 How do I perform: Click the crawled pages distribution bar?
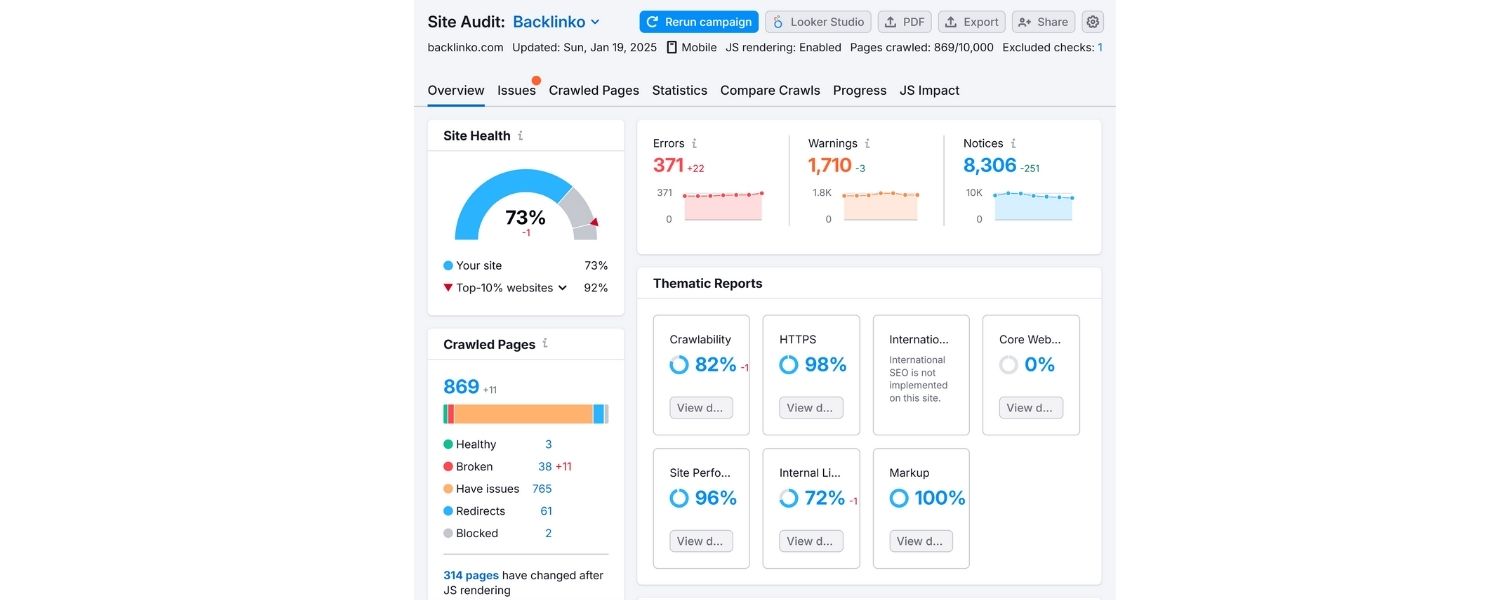(x=525, y=411)
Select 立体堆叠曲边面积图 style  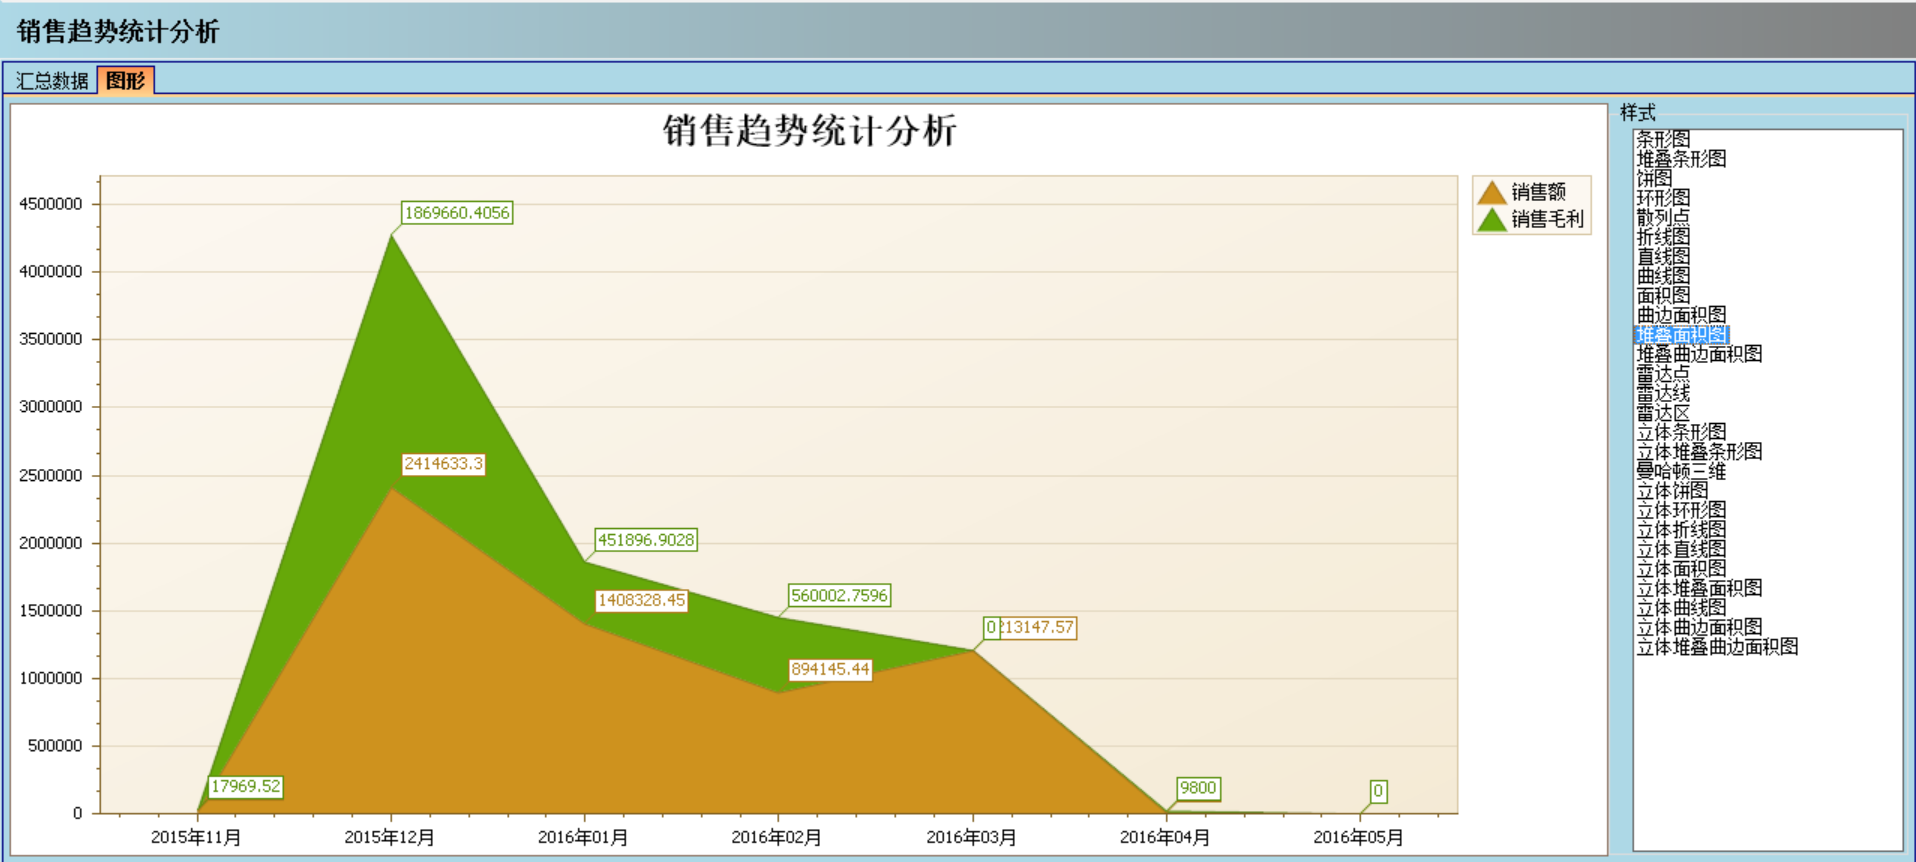(x=1717, y=647)
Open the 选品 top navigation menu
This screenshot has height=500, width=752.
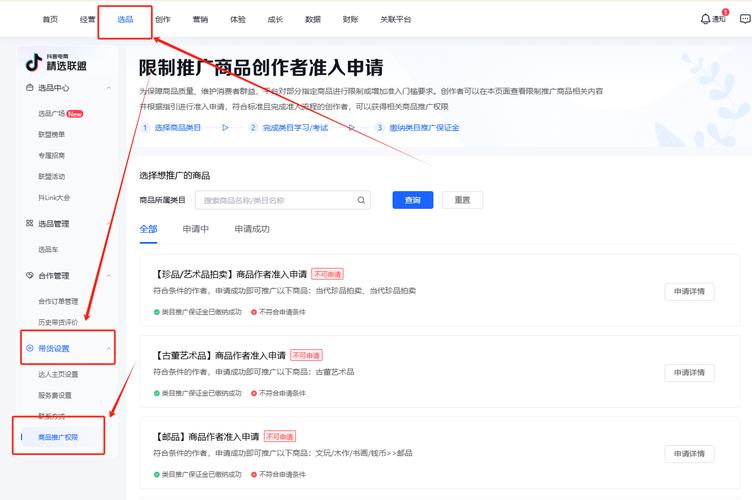[125, 19]
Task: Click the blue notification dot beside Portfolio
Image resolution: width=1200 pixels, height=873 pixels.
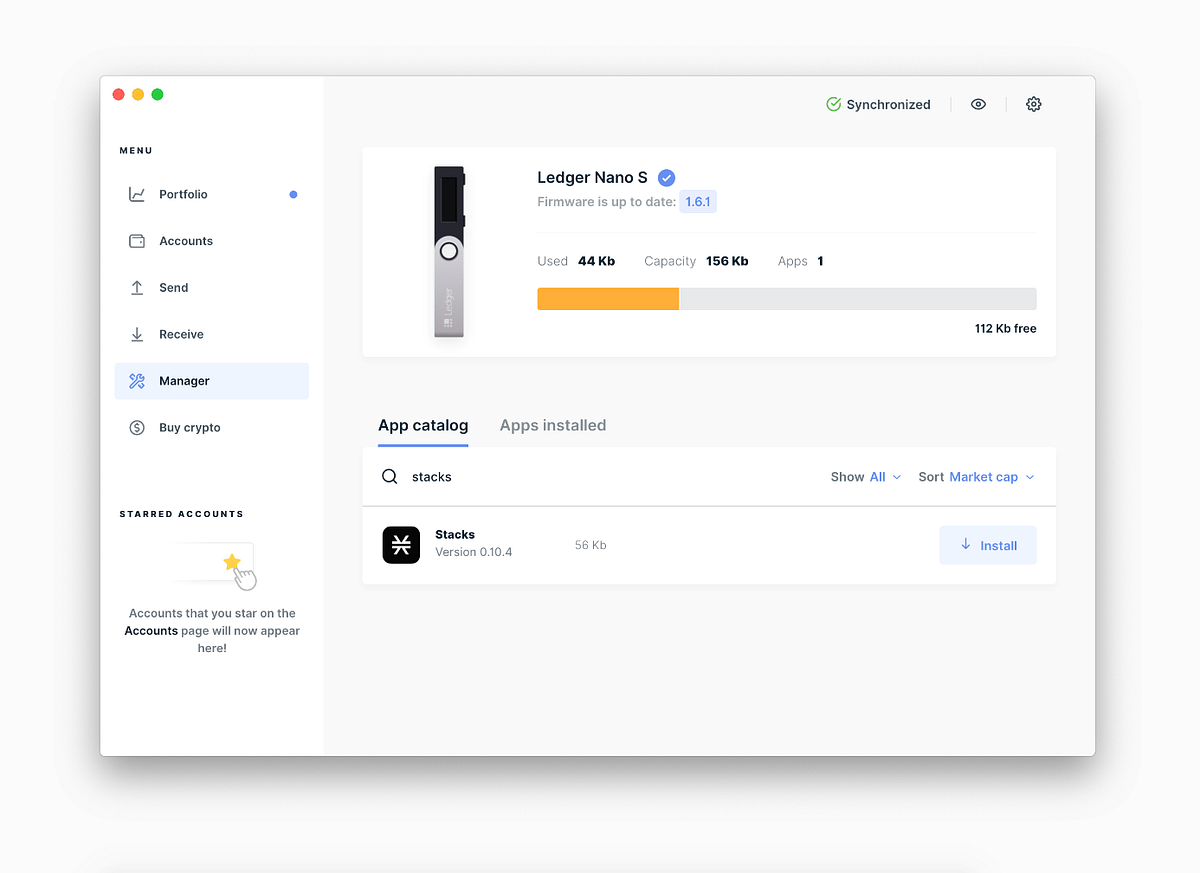Action: click(293, 194)
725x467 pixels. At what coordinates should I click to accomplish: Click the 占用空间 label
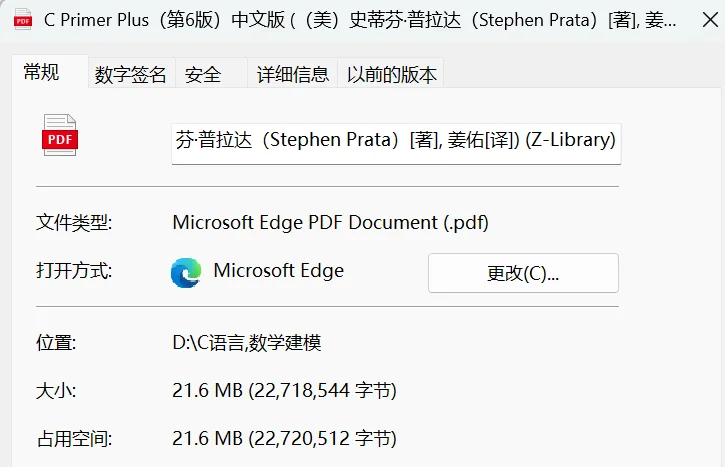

=====

• [Assignment]: Copy the entries above exactly from the line with "Task: Click the" down to their last line, both ends included. Do not copy any pictures.

• [Exercise response]:
Task: Click the blue notification dot beside Portfolio
Image resolution: width=1200 pixels, height=873 pixels.
Action: click(293, 194)
725x467 pixels. At what coordinates should I click to accomplish: Click the 占用空间 label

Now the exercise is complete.